The relationship between the brain and the mind is not fully understood. We have a lot operations understandings - specific things that we can do to the brain that can produce specific results in the mind, even very complex results in some cases. But we don't really have a good answer as to why consciousness exists at all or how the brain's operations create and maintain a state of consciousness.
We know that consciousness isn't strictly linked to memory or even to cognition, as is particularly obvious in cases of extreme mental illness impairing those things. We know that we're chalk full of reactions to stimuli, some of which are completely vestigial like the dysfunctional version of earthquake sense that doesn't work on earthquakes and mainly seems to make people have panic attacks in a certain infrasound band. We know that the brain constantly redevelops itself based on activity of use, and this is why feral or extremely abused children tend to be so screwed over and why old people descend into dementia if they don't keep themselves active.

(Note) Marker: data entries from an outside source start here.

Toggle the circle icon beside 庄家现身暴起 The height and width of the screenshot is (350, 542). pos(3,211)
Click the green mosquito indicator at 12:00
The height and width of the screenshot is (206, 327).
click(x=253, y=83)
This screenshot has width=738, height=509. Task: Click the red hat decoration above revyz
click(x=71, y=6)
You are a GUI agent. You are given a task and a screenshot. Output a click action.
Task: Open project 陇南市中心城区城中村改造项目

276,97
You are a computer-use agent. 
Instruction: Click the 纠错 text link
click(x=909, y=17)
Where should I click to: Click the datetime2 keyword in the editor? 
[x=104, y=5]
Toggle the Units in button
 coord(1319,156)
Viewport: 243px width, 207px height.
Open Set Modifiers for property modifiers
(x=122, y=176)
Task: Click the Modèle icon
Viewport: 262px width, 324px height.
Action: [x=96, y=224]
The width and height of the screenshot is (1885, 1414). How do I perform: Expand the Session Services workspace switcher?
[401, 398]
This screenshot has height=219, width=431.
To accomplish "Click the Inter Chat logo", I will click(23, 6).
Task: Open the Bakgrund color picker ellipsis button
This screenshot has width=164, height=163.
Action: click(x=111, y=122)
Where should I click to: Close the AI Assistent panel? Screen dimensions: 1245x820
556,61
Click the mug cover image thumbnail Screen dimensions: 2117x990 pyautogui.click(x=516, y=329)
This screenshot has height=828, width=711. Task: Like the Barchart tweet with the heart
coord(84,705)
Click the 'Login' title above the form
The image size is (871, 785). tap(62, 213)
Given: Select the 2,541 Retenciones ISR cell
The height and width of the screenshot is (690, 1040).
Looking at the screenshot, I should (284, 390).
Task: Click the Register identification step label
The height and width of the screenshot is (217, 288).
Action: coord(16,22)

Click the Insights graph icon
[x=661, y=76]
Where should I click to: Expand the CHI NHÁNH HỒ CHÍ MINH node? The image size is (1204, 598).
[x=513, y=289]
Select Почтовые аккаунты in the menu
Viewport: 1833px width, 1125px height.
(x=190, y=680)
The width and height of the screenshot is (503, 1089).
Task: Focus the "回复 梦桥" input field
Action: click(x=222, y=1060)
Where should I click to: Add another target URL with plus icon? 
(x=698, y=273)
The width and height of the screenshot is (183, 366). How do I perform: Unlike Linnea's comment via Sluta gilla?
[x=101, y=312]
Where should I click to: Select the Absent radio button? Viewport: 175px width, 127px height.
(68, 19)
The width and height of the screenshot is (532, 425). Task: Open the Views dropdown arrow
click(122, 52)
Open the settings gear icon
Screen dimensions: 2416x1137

We know that we have a lot of memory in computer terms, and that our actual memories are rewritten by the brain every time they're remembered, gradually artifacting them into obscurity. We know the brain doesn't operate on the same principles as a computer, even if there are orthogonal similarities. And we certainly know that simplistic evopsych analytics do not explain the wholeness of human behavior, which is often consistent but yet sometimes radically strikes out and defies predictions, even though we also know there is very little likelihood anything like free will actually exists.